3.2. Threshold Definition

The rainfall threshold is an effective method of landslide risk reduction, and it can also be an important component of landslide Early Warning Systems. Some work has been done on threshold research in the Himalaya region [12,21]. The existing study mainly focused on the intensity-duration of the rainfall threshold using statistical methods.

In the empirical intensity-duration threshold definition, historical landslides and matched rainfall datasets are needed. The specific rainfall intensity and duration of actual landslide dates are plotted in the I-D coordinate system. Threshold curves are defined based on the boundaries of the scatters. All these studies were based on historical landslide inventories and historical rainfall data, while none of these data are available in under-developing region such as Rasuwa.

Intensity-Duration is not the only part of the rainfall threshold definition. Antecedent rainfall plays an important role in the triggering of shallow landslides. The soil moisture and groundwater after rainfall stops has a delayed effect because of the soil hydrological characteristics. This kind of delay means the antecedent rainfall will influence the factor of safety in the current situation.

In the year 2016, daily rainfall data were analyzed and 159 rainfall events were distinguished. In order to define the rainfall threshold without a precise landslide database, the output of the physically based model stimulation for the year 2016 was used. The FOS map was derived with corresponding rainfall events. The scatters of daily rainfall and antecedent rainfall are plotted (Figure 8). The distribution of the three groups of scatters was used as the basis of the threshold definition. The threshold lines were defined using the nonlinear fit of exponential function. According to the field investigation, a total number of 4.2 km² landslides were identified. Thus, the threshold boundary was defined as when the unstable area was larger than 4.2 km², which is about 60% percent of the total landslides.

The threshold equations could then be defined as follows:

$$I=5.00+943.9\ast {0.95}^{R_5}$$

(9)

$$I=3.95+674.32\ast {0.97}^{R_{10}}$$

(10)

$$I=1.89+520.13\ast {0.98}^{R_{15}}$$

(11)

where I is the average daily rainfall and R_n is the antecedent rainfall of n days.

Data for 60 rainfalls and the corresponding landslide conditions (14 landslides occurred) of 2016 were used to validate the rainfall threshold. The results are shown in

Table 1. Validation results of different threshold.

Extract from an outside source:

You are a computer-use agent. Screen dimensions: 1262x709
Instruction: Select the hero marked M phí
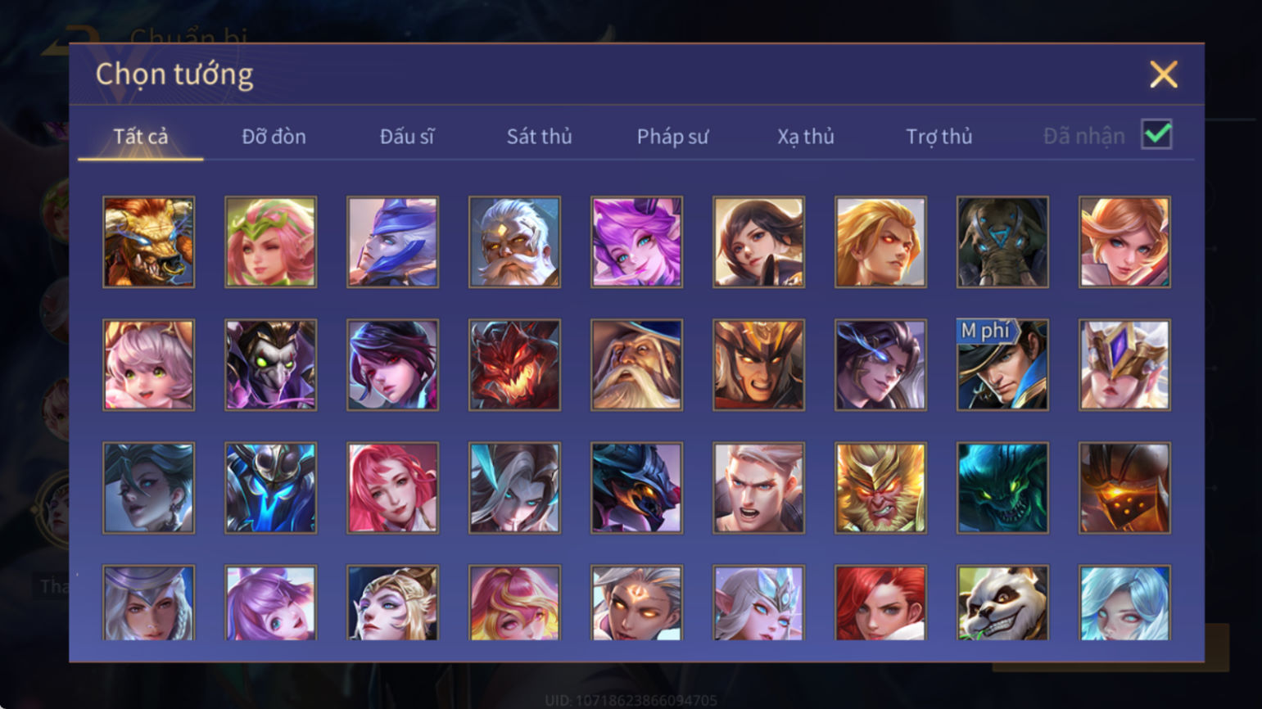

Result Threshold	5-Day Threshold	10-Day Threshold	15-Day Threshold
Positive	37	38	41
Negative	10	12	12
False Positive	9	8	5
False Negative	4	2	2

.

The table shows that there are more false positives than false negatives in the results, which means more false alarms than missing alarms. More work can be done to improve the results with abundant data. Under limited conditions, the validation results reveal that the 15-day antecedent rainfall has the best performance with an accuracy of 88.33%.

4. Discussion

The research was hindered by the lack of appropriate data: rainfall records, historical landslide occurrences, soil data, and digital elevation data were all not optimal for this remote study area in Nepal. Parameterization of the physically based model was a difficult task in this study due to the lack of reliable information. In addition to the parameters from laboratory tests, all other parameters were derived from literature or defined by estimation and field observation. These assumptions increased the uncertainty of the modelling. The study would provide more realistic results if better soil and rock mechanical characteristics could be obtained, as well as other landslide-related information.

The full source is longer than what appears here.